Zappe AC, Uludağ K, Oeltermann A, Uğurbil K, Logothetis NK - Cereb. Cortex (2008)

Bottom Line: Such methods, however, assume that hypercapnia has no direct effect on CMRO(2).In contrast to this, spontaneous fluctuations of local field potentials in the beta and gamma frequency range as well as multiunit activity are reduced by approximately 15% during inhalation of 6% CO(2) (pCO(2) = 56 mmHg).A strong tendency toward a reduction of neuronal activity was also found at CO(2) inhalation of 3% (pCO(2) = 45 mmHg).

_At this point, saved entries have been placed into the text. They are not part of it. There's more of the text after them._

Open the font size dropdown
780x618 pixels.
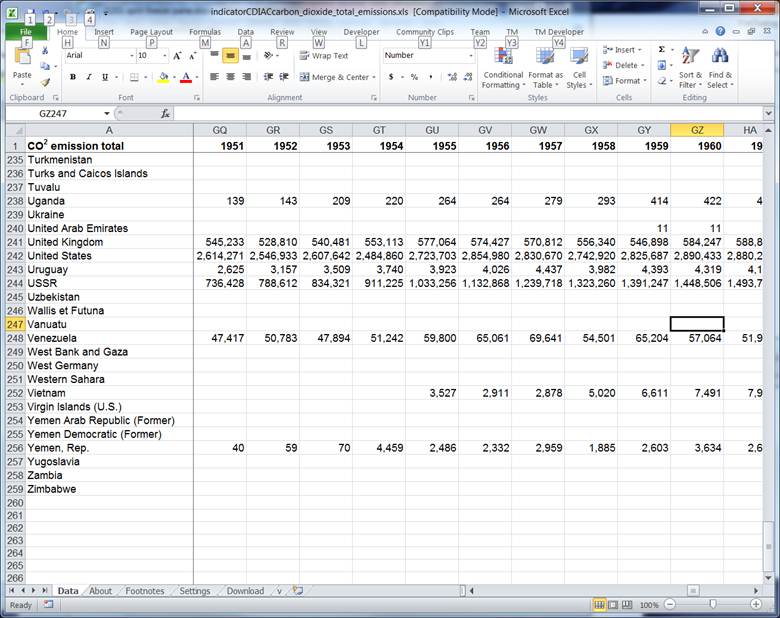click(165, 56)
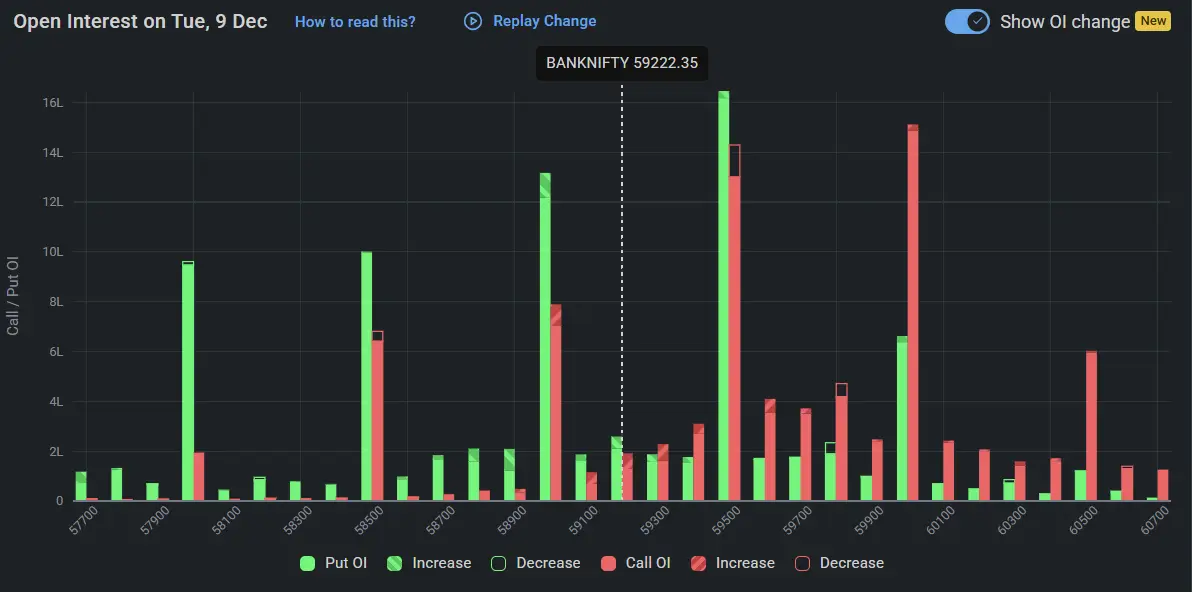Click the BANKNIFTY 59222.35 label

tap(622, 63)
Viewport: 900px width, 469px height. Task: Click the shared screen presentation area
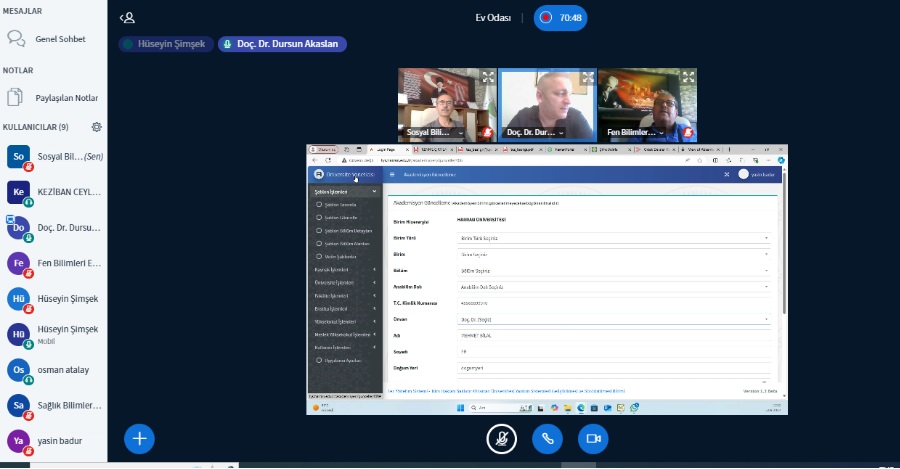coord(546,280)

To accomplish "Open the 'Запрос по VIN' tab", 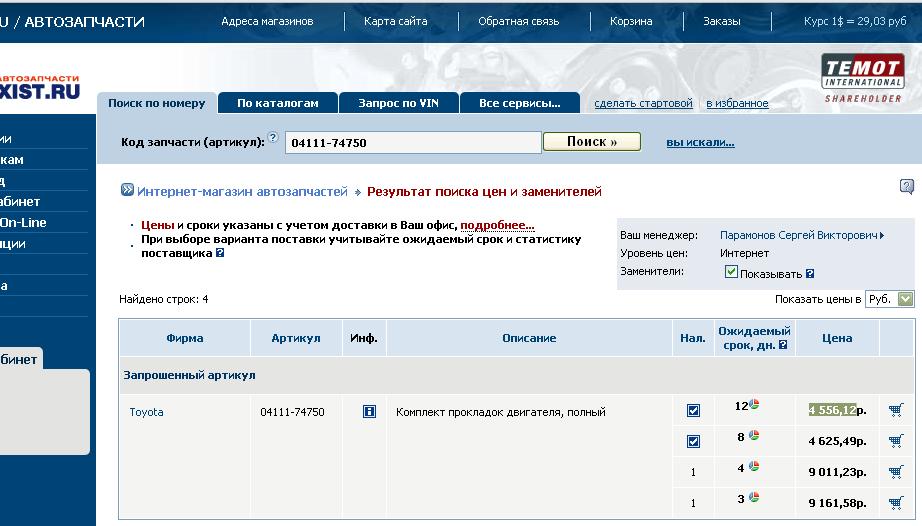I will pyautogui.click(x=398, y=103).
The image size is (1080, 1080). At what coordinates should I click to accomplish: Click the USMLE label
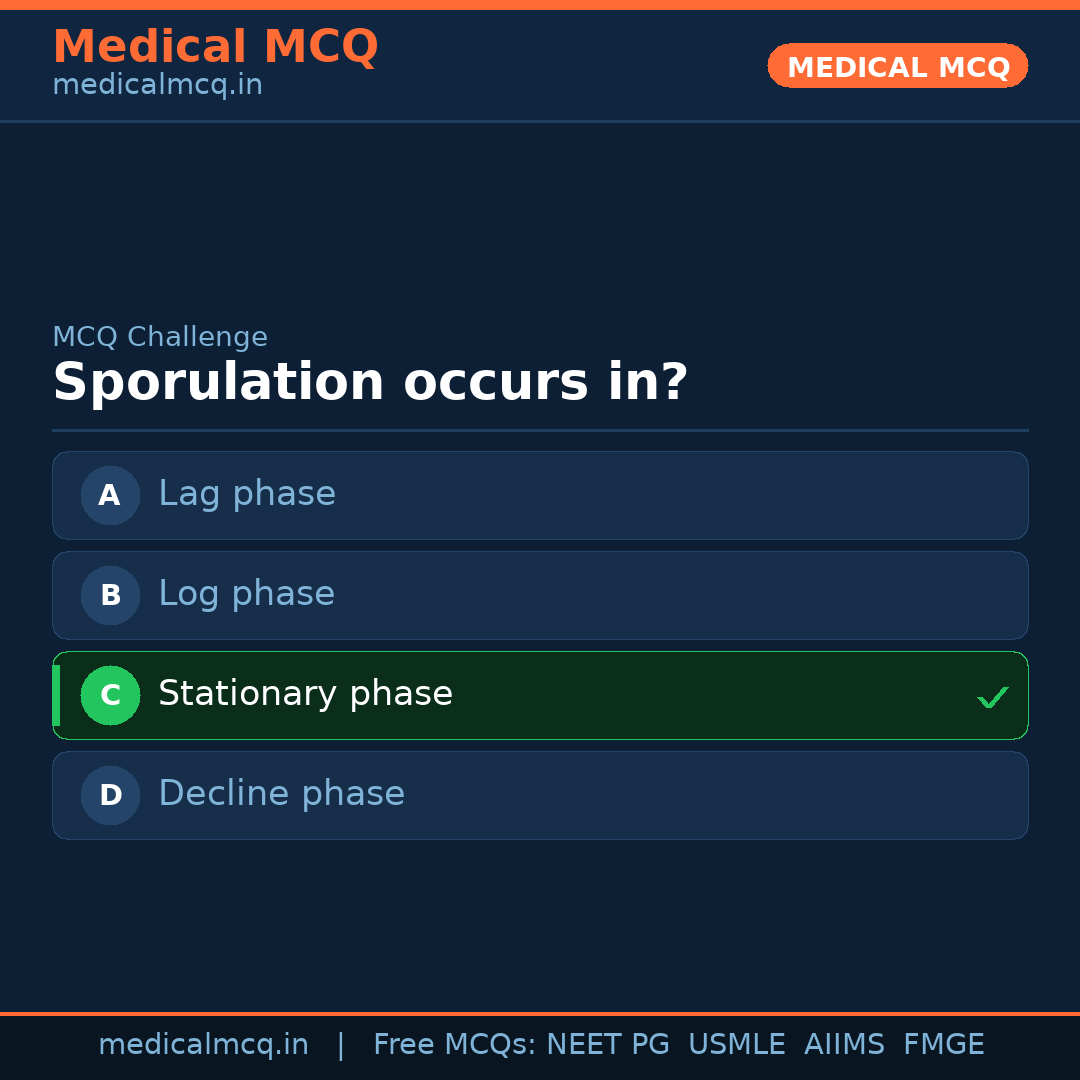[x=737, y=1044]
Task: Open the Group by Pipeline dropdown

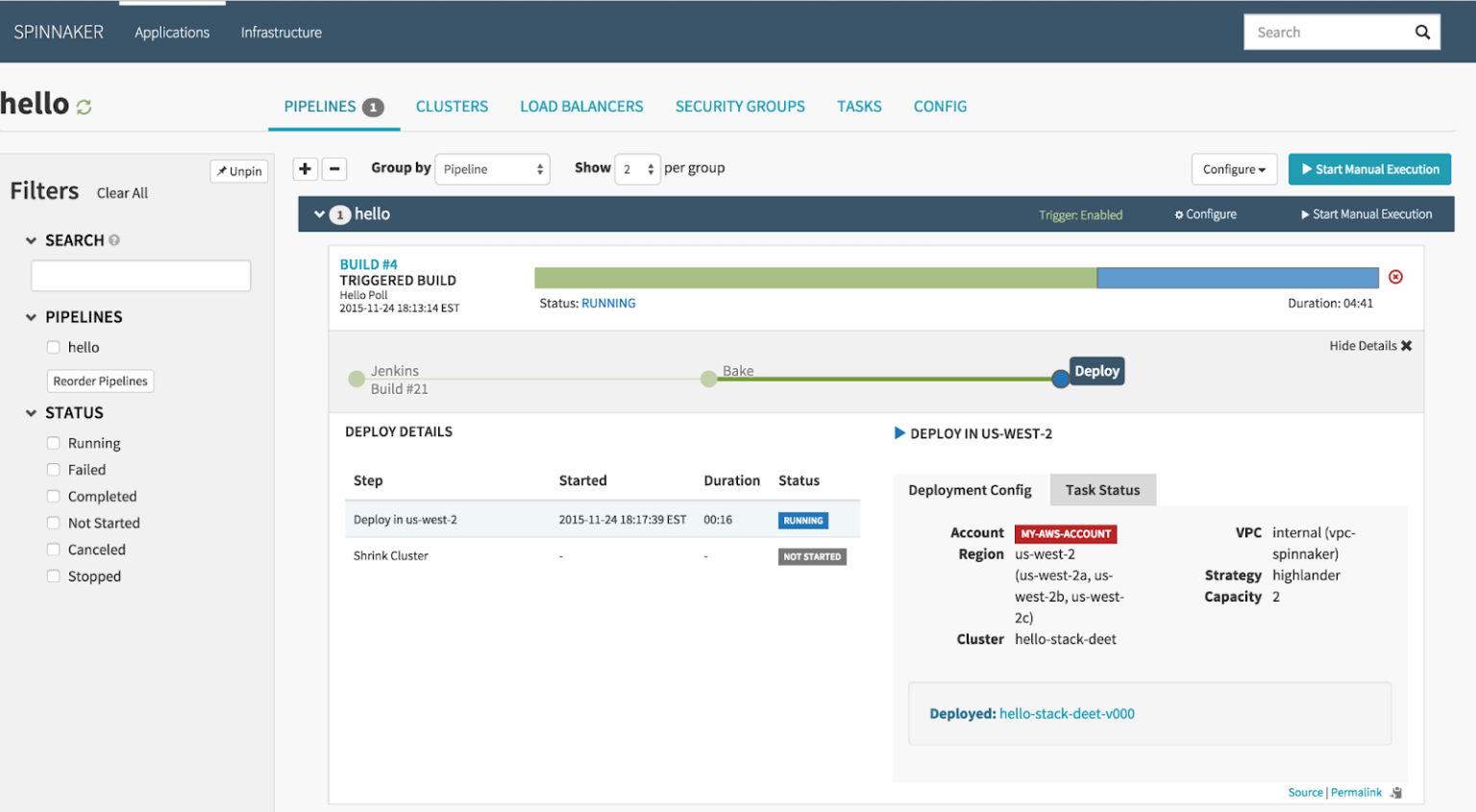Action: pos(492,168)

View Article: PubMed Central - PubMed

Affiliation: Max-Planck Institute for Biological Cybernetics, Spemannstrasse 38, 72076 Tübingen, Germany. aczappe@tuebingen.mpg.de

ABSTRACT
Hypercapnia is often used as vasodilatory challenge in clinical applications and basic research. In functional magnetic resonance imaging (fMRI), elevated CO(2) is applied to derive stimulus-induced changes in the cerebral rate of oxygen consumption (CMRO(2)) by measuring cerebral blood flow and blood-oxygenation-level-dependent (BOLD) signal. Such methods, however, assume that hypercapnia has no direct effect on CMRO(2). In this study, we used combined intracortical recordings and fMRI in the visual cortex of anesthetized macaque monkeys to show that spontaneous neuronal activity is in fact significantly reduced by moderate hypercapnia. As expected, measurement of cerebral blood volume using an exogenous contrast agent and of BOLD signal showed that both are increased during hypercapnia. In contrast to this, spontaneous fluctuations of local field potentials in the beta and gamma frequency range as well as multiunit activity are reduced by approximately 15% during inhalation of 6% CO(2) (pCO(2) = 56 mmHg). A strong tendency toward a reduction of neuronal activity was also found at CO(2) inhalation of 3% (pCO(2) = 45 mmHg). This suggests that CMRO(2) might be reduced during hypercapnia and caution must be exercised when hypercapnia is applied to calibrate the BOLD signal.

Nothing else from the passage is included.